Appalti pubblici - Norme della Regione Calabria - Contratti concernenti la gestione dei servizi integrati del patrimonio immobiliare, della difesa dell'ambiente, del territorio e dell'amministrazione - Autorizzazione alla Giunta regionale a prorogarli per espletare le procedure di nuova gara riguardante l'esternalizzazione dei servizi - Ricorso del Governo - Intervenuta sostituzione abrogativa della norma censurata, 'medio tempore' non ancora attuata - Dichiarazione di rinuncia al ricorso non seguita da accettazione della controparte - Cessazione della materia del contendere.
Va dichiarata la cessazione della materia del contendere relativamente alle questioni di legittimità costituzionale dell'art. 20, comma 4, della legge della Regione Calabria 11 maggio 2007, n. 9, sollevate in relazione all'art. 117, primo e secondo comma, lettera e), della Costituzione.

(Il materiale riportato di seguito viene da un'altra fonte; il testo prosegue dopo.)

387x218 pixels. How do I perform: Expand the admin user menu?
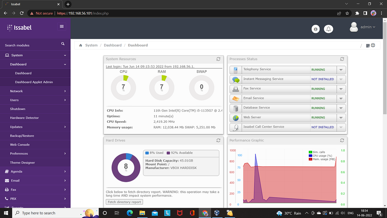362,27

Infatti, in considerazione dell'intervenuta abrogazione della norma impugnata (ad opera dell'art. 1, comma 1, della legge della Regione Calabria 7 dicembre 2007, n. 24, che ha espressamente sostituito l'articolo 20, comma 4, della legge regionale 11 maggio 2007, n. 9), il ricorrente ha rinunciato al ricorso, ritenendo che, adottando la nuova norma, il legislatore regionale si sia adeguato ai rilievi governativi, e non risulta che la norma censurata abbia avuto medio tempore attuazione.
- In senso analogo, v. le citate ordinanze n. 345/2006, n. 477 e n. 428/2005.